**WHAT YOU WILL DO**
Transcribe exactly, and only, the lines from the one with "This screenshot has width=800, height=500." through the end of the records below, including both of those lines. Skip all pictures.

**RECORDS SHOWN**

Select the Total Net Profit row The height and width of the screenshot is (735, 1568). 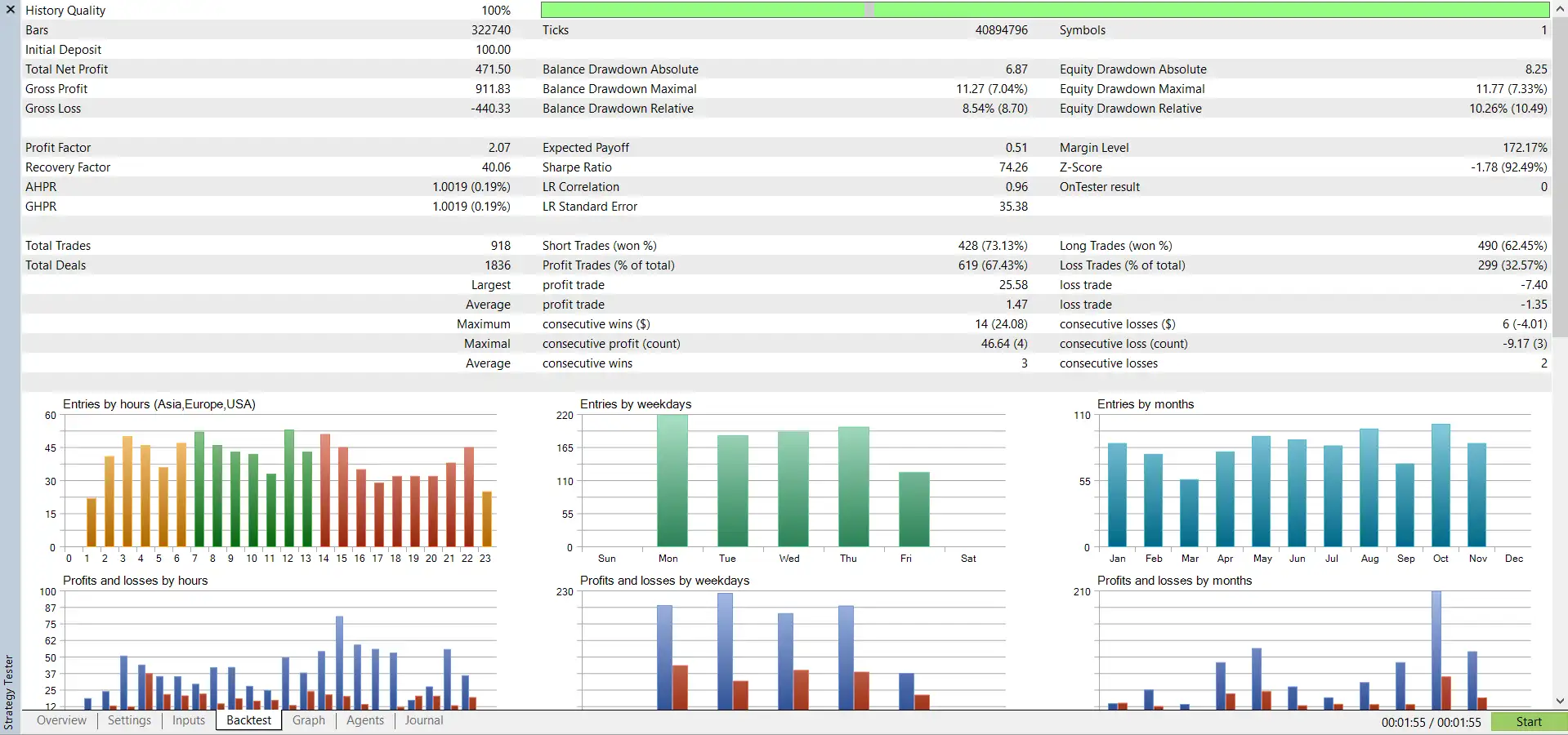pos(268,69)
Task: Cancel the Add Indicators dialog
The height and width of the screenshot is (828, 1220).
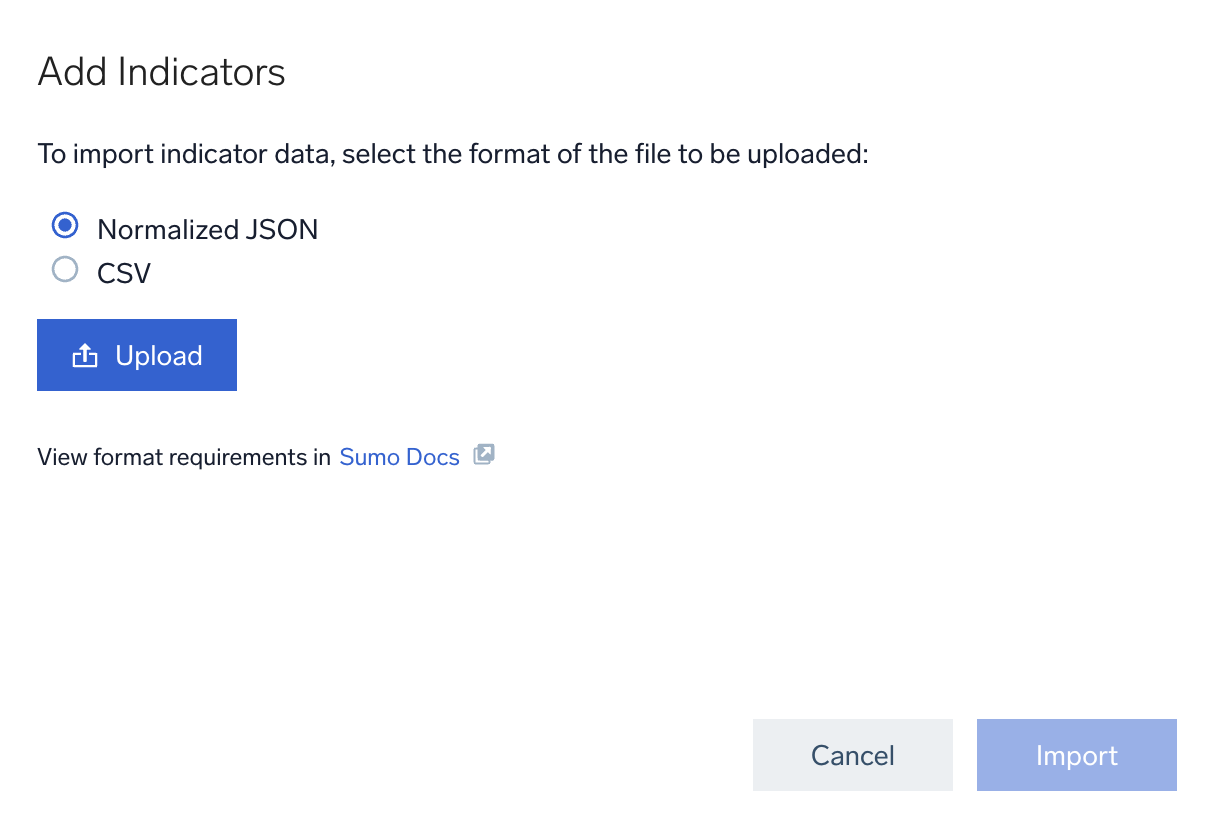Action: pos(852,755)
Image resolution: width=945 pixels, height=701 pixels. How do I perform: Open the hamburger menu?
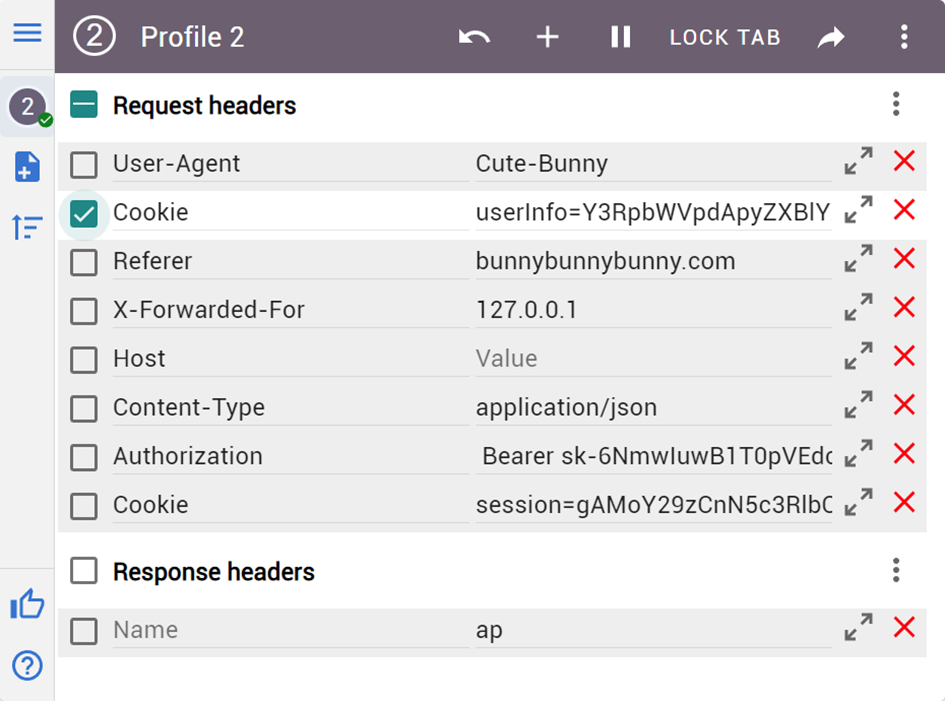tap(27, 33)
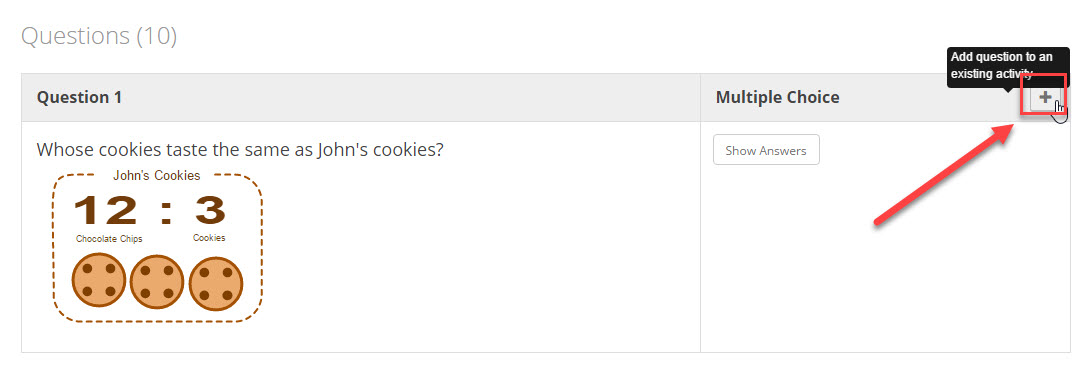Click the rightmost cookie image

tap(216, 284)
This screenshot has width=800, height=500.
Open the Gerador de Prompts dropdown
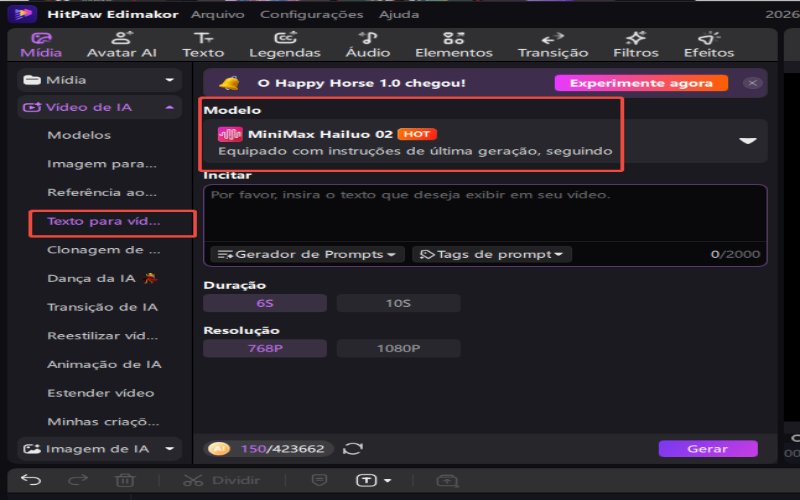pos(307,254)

**SOLUTION BELOW**
This screenshot has width=800, height=500.
Open the Gerador de Prompts dropdown
pos(307,254)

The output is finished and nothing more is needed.